━━━ Material shown ━━━
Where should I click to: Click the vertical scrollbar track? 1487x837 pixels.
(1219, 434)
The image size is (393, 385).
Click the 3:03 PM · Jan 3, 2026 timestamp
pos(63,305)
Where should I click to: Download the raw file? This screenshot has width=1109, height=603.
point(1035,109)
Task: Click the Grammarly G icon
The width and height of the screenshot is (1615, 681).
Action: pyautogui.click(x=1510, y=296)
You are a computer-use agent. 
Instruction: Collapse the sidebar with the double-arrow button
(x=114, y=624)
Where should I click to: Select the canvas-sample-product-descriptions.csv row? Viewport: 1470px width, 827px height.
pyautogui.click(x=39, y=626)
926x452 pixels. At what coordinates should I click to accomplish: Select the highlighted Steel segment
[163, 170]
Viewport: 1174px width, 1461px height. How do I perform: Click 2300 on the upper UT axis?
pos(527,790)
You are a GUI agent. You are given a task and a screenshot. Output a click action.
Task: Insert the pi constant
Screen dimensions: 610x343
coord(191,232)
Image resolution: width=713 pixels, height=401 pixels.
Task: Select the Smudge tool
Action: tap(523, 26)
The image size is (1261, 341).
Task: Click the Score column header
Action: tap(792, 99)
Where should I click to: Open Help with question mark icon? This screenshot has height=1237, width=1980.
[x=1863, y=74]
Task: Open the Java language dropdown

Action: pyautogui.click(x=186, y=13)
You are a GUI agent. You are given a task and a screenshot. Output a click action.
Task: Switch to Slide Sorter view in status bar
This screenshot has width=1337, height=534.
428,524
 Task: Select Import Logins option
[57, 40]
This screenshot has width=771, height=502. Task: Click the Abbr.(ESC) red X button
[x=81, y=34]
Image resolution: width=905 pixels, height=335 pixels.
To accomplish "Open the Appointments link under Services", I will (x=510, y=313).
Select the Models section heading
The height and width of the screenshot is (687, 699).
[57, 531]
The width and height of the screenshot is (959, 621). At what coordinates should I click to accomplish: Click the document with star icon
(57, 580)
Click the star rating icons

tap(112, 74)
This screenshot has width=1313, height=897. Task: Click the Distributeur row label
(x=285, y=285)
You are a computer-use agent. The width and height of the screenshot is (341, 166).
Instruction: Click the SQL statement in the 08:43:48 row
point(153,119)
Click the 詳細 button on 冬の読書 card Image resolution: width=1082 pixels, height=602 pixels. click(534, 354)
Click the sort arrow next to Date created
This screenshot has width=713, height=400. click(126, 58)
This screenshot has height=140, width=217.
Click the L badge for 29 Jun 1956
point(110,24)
━━━
> [Requirements] Collect every line of the data above that contains the word "computer". Uppercase and lowercase letters count as different.

> [Problem solution]
You are a computer-use agent. 
You are a computer-use agent. The width and height of the screenshot is (341, 166).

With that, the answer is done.